Les "ressources inhumaines" des nazis


Fabrice d'Almeida raconte la vie quotidienne des bourreaux nazis. Une plongée saisissante au coeur du système concentrationnaire.

Il ne suffit pas d'enfermer ses ennemis, encore faut-il les garder. Les dirigeants nazis ont été aussitôt confrontés au problème. Hitler accédait au pouvoir à la fin de janvier 1933 et, en mars, Himmler, chef de la police politique de Munich, inaugurait le camp de concentration de Dachau. Au début, de simples policiers faisaient l'affaire, jusqu'à ce que les SA, plus motivés, leur succèdent, avant de laisser la place, à leur tour, aux SS. Mais comment la journée des "soldats idéologiques" du Reich, de son élite, se déroulait-elle ? Que faisaient-ils après le "travail" ?

Fabrice d'Almeida, qui a déjà abordé le nazisme sous l'angle remarqué de la vie mondaine, se penche sur le sujet avec Ressources inhumaines, plongée dans l'univers des bourreaux. En dix ans, rappelle-t-il, le système concentrationnaire nazi enregistre une extraordinaire mutation. Les lieux d'éloignement et de répression se transforment en pôles de main-d'oeuvre, en centres d'extermination et en unités de recyclage. La rationalisation des coûts, les obligations de résultat, y compris dans le meurtre de masse, ouvrent des perspectives aux gestionnaires. A eux d'optimiser le rendement des 40 000 individus au coeur du système.

Les gardiens célibataires ont droit à des visites au bordel situé hors les murs : ouverture entre 17 et 23 heures.

Himmler est particulièrement sensible au sujet. Ingénieur, ancien petit patron, chargé au début du régime des relations avec les chefs d'entreprise, il a la fibre managériale.

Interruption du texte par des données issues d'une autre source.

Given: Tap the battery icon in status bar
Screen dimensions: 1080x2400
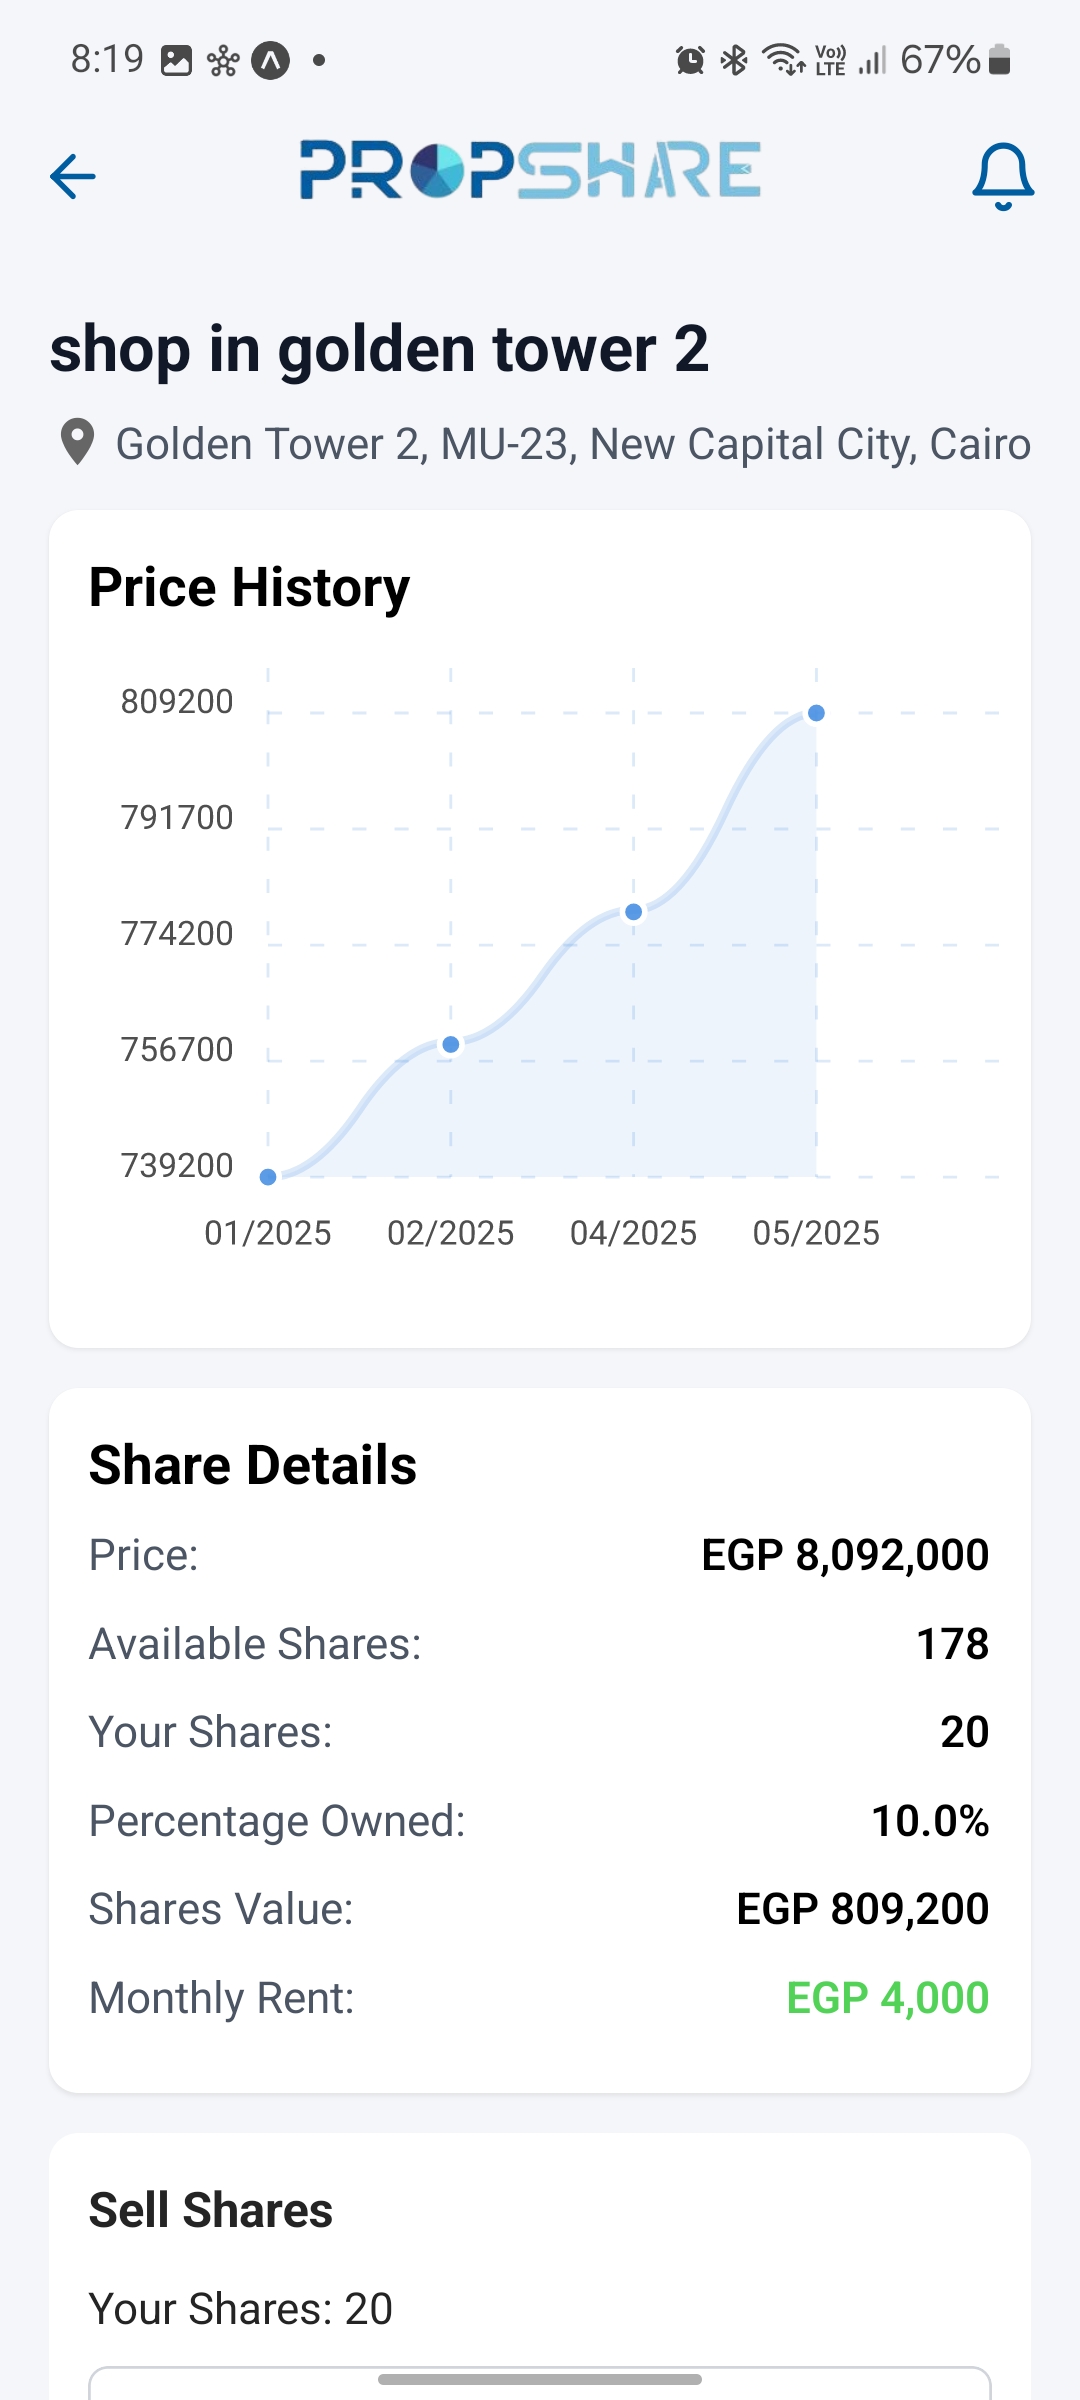Looking at the screenshot, I should [x=999, y=61].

Il a conscience que "tuer en série n'est pas si facile", selon l'expression de son biographe Peter Longerich. Il se rend régulièrement sur le terrain, car il n'ignore pas que les "conditions de travail" sont épouvantables. Les camps sont des chaos surpeuplés (Bergen-Belsen, prévu pour 2 000 prisonniers, en accueillera jusqu'à 100 000), nauséabonds (faute d'eau, les prisonniers ne peuvent se laver et les latrines fonctionnent mal) et morbides (typhus). Que faire pour éviter la démoralisation des bourreaux ? Aménager leur bien-être, et en premier lieu la qualité de la nourriture. Les cuisiniers ont, il est vrai, tout à portée de main : des parcelles et des potagers entretenus par les prisonniers, voire une basse-cour, des clapiers et une porcherie, comme à Buchenwald. Le chef de ce camp est d'ailleurs une fine gueule et ses dîners, particulièrement sa cave, sont prisés. Pendant que les détenus meurent de faim, les gardiens se régalent. Mais l'essentiel de l'effort de l'administration SS porte sur les distractions, pour conjurer le spectre de... l'ennui : le plus souvent cartes, séances de cinéma, radio. Certains camps ont une bibliothèque. A côté de la littérature de voyage et des romans policiers, on trouve Terre des hommes, de Saint-Exupéry, car les SS sont des passionnés d'aviation. A Mauthausen, les instrumentistes sont bien servis : 16 violons, 1 cithare, 2 guitares, 5 mandolines et 80 harmonicas. Les autres se partagent les tourne-disques. Bien sûr, le sport est encouragé : gymnastique corrective avec des medicine balls ou des poids, football et handball, escrime, boxe. Les piscines et autres installations sont à la disposition de tout le personnel. Last but not least, Himmler veille sur le repos du "guerrier" idéologique. Si le mariage constitue l'idéal, les gardiens célibataires ont droit à des visites au bordel situé hors les murs : ouverture entre 17 et 23 heures. Les prostituées ont, bien sûr, le même statut racial. L'efficacité criminelle ne doit rien laisser au hasard.